I have dabbled into the world of variant calling lately, so it is great to see a new paper in Human Genetics that takes one through the entire process from sequence data to SNPs, comparing different pieces of software for things like mapping and variant calling and filtering in the process. It's an invaluable read for anyone wanting to jump onto the FGS train.
With that said, it is probably a good idea if everyone publishing full sequence data would also take the time to also publish VCF files to go with their FASTQ or BAM files. While nothing can beat learning about and carrying out the process from start to finish for yourself, not everyone has the bandwidth, storage, or CPU power to handle the task.

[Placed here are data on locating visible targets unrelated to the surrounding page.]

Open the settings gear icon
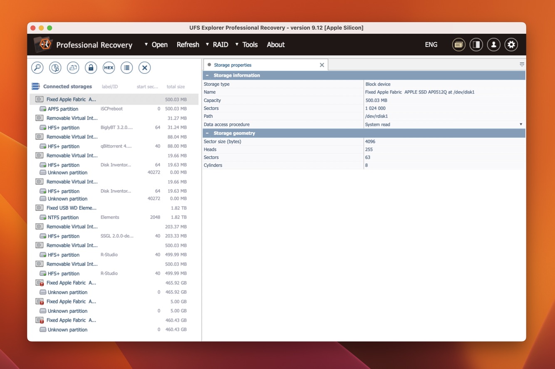 (x=511, y=45)
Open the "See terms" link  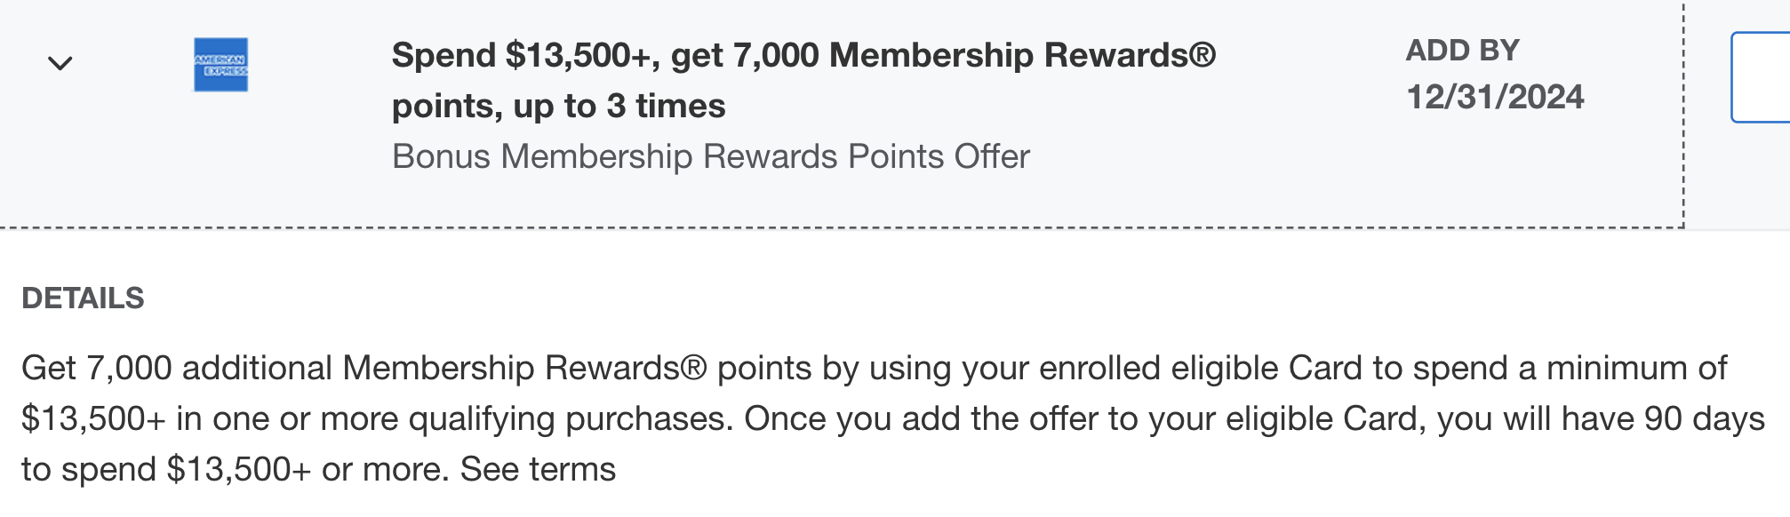(538, 469)
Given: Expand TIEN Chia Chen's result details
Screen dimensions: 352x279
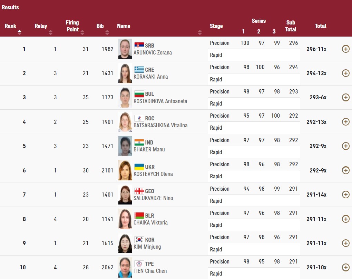Looking at the screenshot, I should click(345, 267).
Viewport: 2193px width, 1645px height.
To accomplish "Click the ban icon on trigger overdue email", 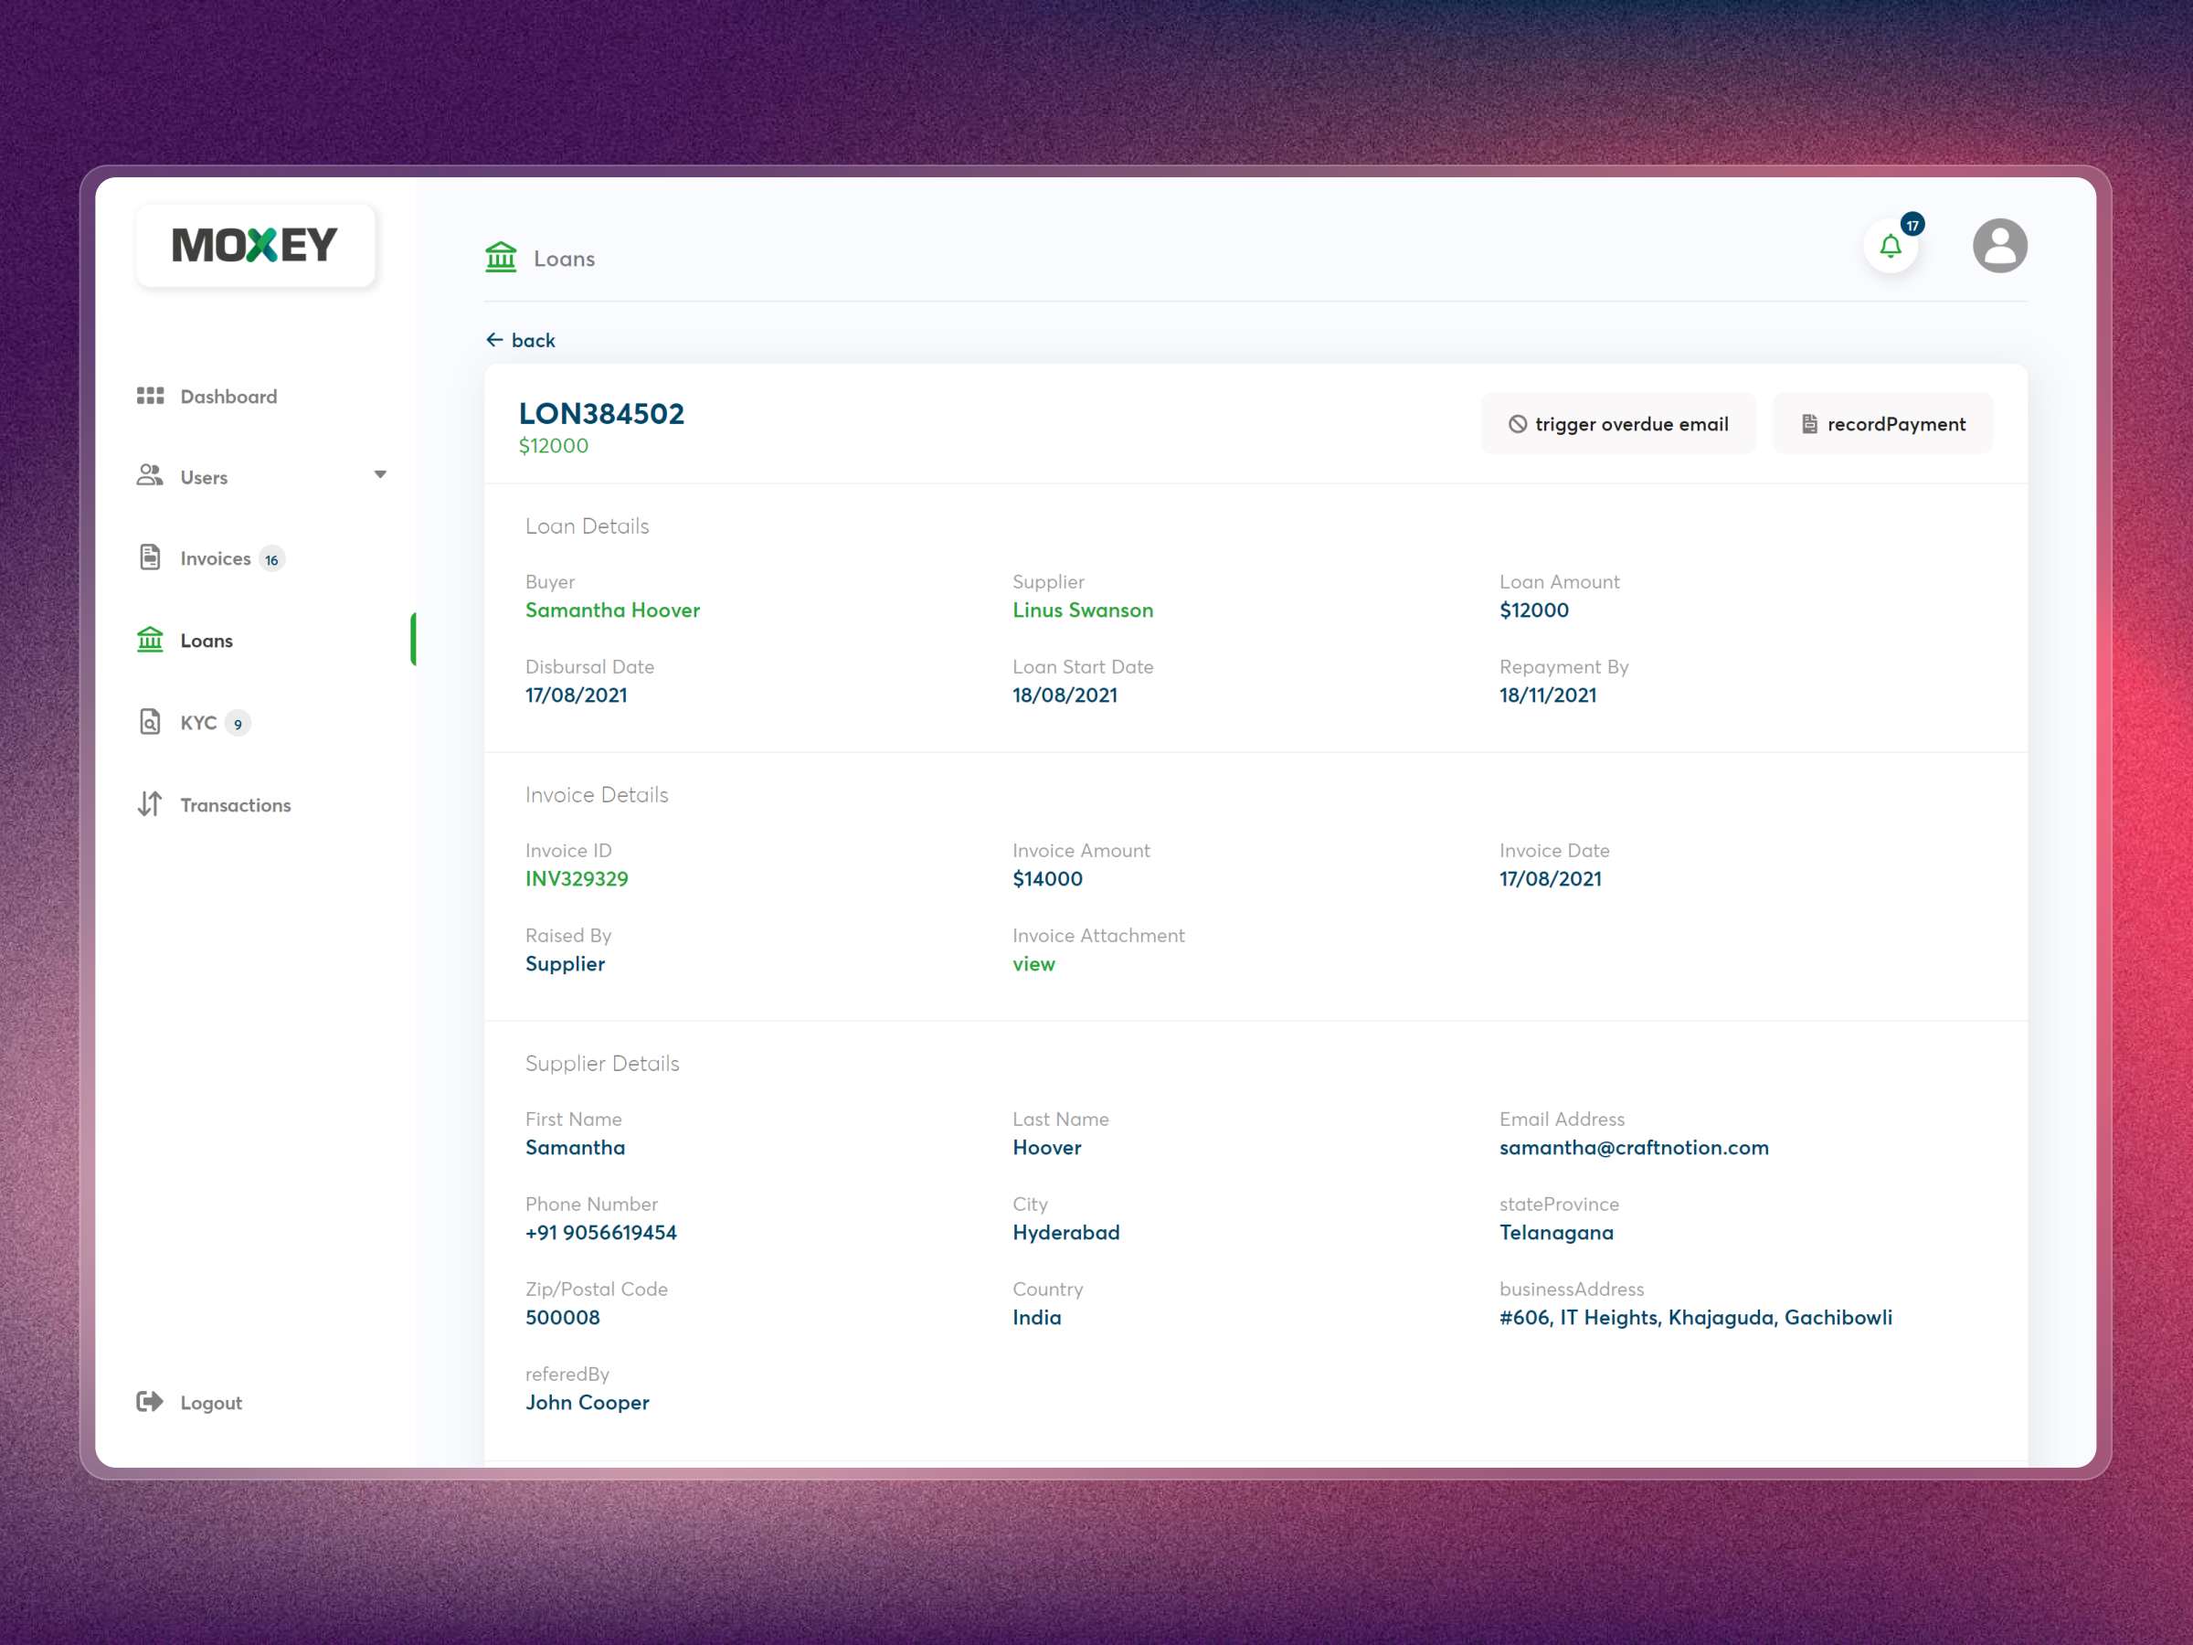I will (1519, 423).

With a little help and a little reading, I have managed to cope with the ancient DNA data that's become available over the last half year or so, but having the option of getting a "just the SNPs" download would be most appreciated by most.

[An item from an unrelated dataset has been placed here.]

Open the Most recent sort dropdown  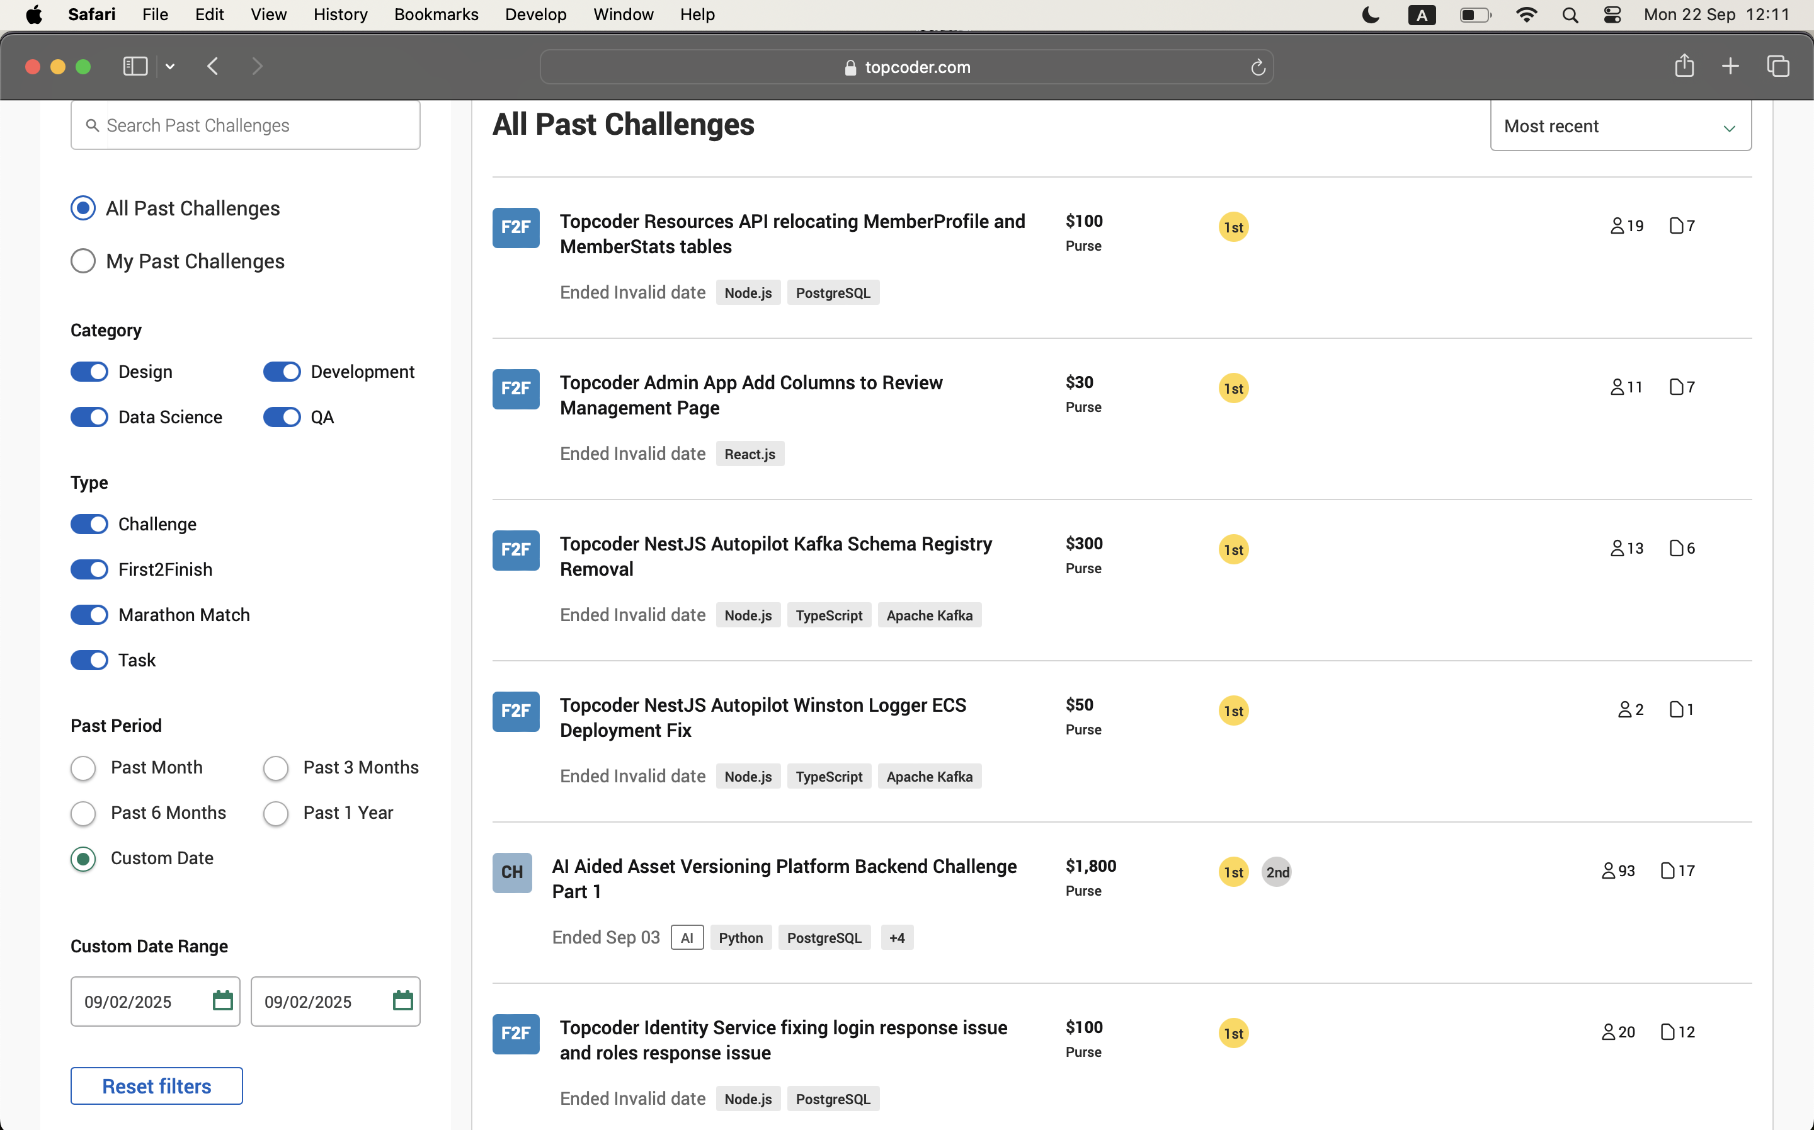point(1620,126)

2012, DOI: 10.1007/s00439-012-1213-z
A beginners guide to SNP calling from high-throughput DNA-sequencing data
André Altmann, Peter Weber, Daniel Bader, Michael Preuß, Elisabeth B. Binder and Bertram Müller-Myhsok
High-throughput DNA sequencing (HTS) is of increasing importance in the life sciences. One of its most prominent applications is the sequencing of whole genomes or targeted regions of the genome such as all exonic regions (i.e., the exome). Here, the objective is the identification of genetic variants such as single nucleotide polymorphisms (SNPs). The extraction of SNPs from the raw genetic sequences involves many processing steps and the application of a diverse set of tools. We review the essential building blocks for a pipeline that calls SNPs from raw HTS data. The pipeline includes quality control, mapping of short reads to the reference genome, visualization and post-processing of the alignment including base quality recalibration. The final steps of the pipeline include the SNP calling procedure along with filtering of SNP candidates. The steps of this pipeline are accompanied by an analysis of a publicly available whole-exome sequencing dataset. To this end, we employ several alignment programs and SNP calling routines for highlighting the fact that the choice of the tools significantly affects the final results.